The court's decision arose from a dispute between former business partners in a used vehicle dealership, where Keith Harper allegedly took $273,787 in business funds and transferred them to his personal line of credit to pay off gambling debts and other obligations. Harper had been sole manager of S&H Leasing, LLC and K&K Real Estate Holdings, LLC until his business partners voted to remove him after he became 'more and more volatile' and came to work intoxicated, according to trial court findings.
Justice Slaughter rejected the longstanding 'special chattel' requirement that had required plaintiffs to prove converted money was 'a determinate sum entrusted to the defendant for a certain purpose' and typically segregated from other accounts. 'By its terms, the criminal-conversion statute extends to money that is not a determinate sum entrusted to the defendant for a certain purpose, and there is no requirement that the funds be segregated from other monies,' Slaughter wrote. The court found this judicial requirement 'conflicts with the plain text of both the criminal-conversion statute and the CVRA.'
The court delivered sharp criticism of the special chattel rule, noting it created perverse incentives. 'Such a rule gives the alleged converter control over whether certain funds are subject to conversion because, depending on the type of account he chooses to place the funds, the funds may or may not be subject to conversion,' Slaughter wrote, adding that the rule punished 'the punctilious thief, who separates his ill-gotten gains from his legitimate ones, while letting an individual less concerned about bookkeeping off the hook.'
The case reached the Supreme Court after the Indiana Court of Appeals split in a 2-1 decision. The majority held Harper did not commit conversion because he commingled the funds with his own money, but found he committed theft, another CVRA-eligible offense. Judge Vaidik concurred with the judgment but disagreed on the conversion analysis, arguing the segregation requirement should be eliminated and noting the majority's conclusion that Harper committed theft but not conversion was 'suspect because conversion is a lesser-included offense of theft.'
Harper argued he had used the cash transfer to restructure business debt and pay off a line of credit used for business expenses, but the trial court rejected this claim. 'The evidence introduced at trial did not support this allegation,' the trial court found, noting that the LLCs' balance sheets showed no indebtedness to Harper and his personal line-of-credit balance was nearly identical to the amount he borrowed from RBS Properties before transferring the proceeds to himself.

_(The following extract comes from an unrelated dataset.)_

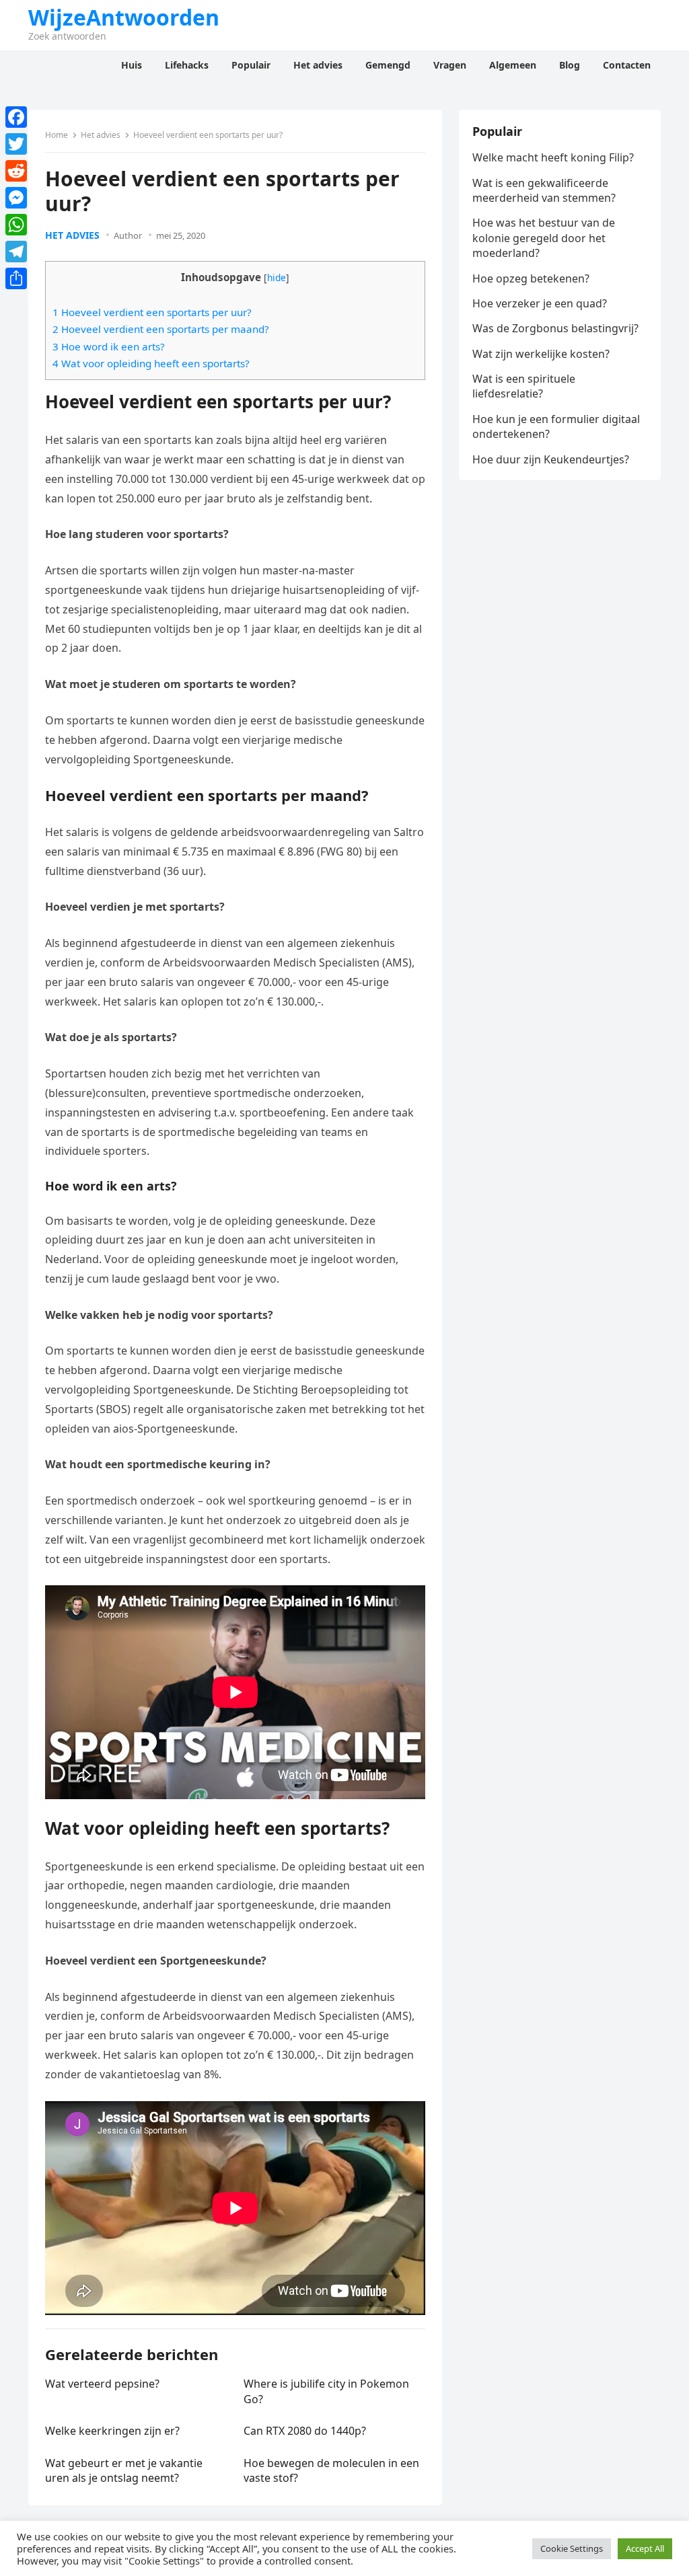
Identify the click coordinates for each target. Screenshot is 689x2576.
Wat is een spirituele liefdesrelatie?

The Supreme Court emphasized that eliminating the special chattel requirement does not expand the CVRA to ordinary contract disputes. Instead, the limiting principle is criminal intent—the mens rea requirement that distinguishes criminal conversion from innocent breaches of contract. 'It is this mens rea requirement that differentiates criminal conversion from the more innocent breach of contract or failure to pay a debt,' Slaughter wrote, noting that good faith remains a defense to criminal conversion charges.
The court affirmed the trial court's treble damages award under the CVRA but remanded for one modification: the damages should go to K&K Real Estate Holdings rather than S&H Leasing, since K&K was the actual victim that borrowed the converted funds. The ruling also summarily affirmed the Court of Appeals on breach of fiduciary duty claims while reversing on unjust enrichment. The decision clarifies that CVRA plaintiffs need only prove the statutory elements of the underlying crime, not additional judicial requirements that had evolved over decades of case law.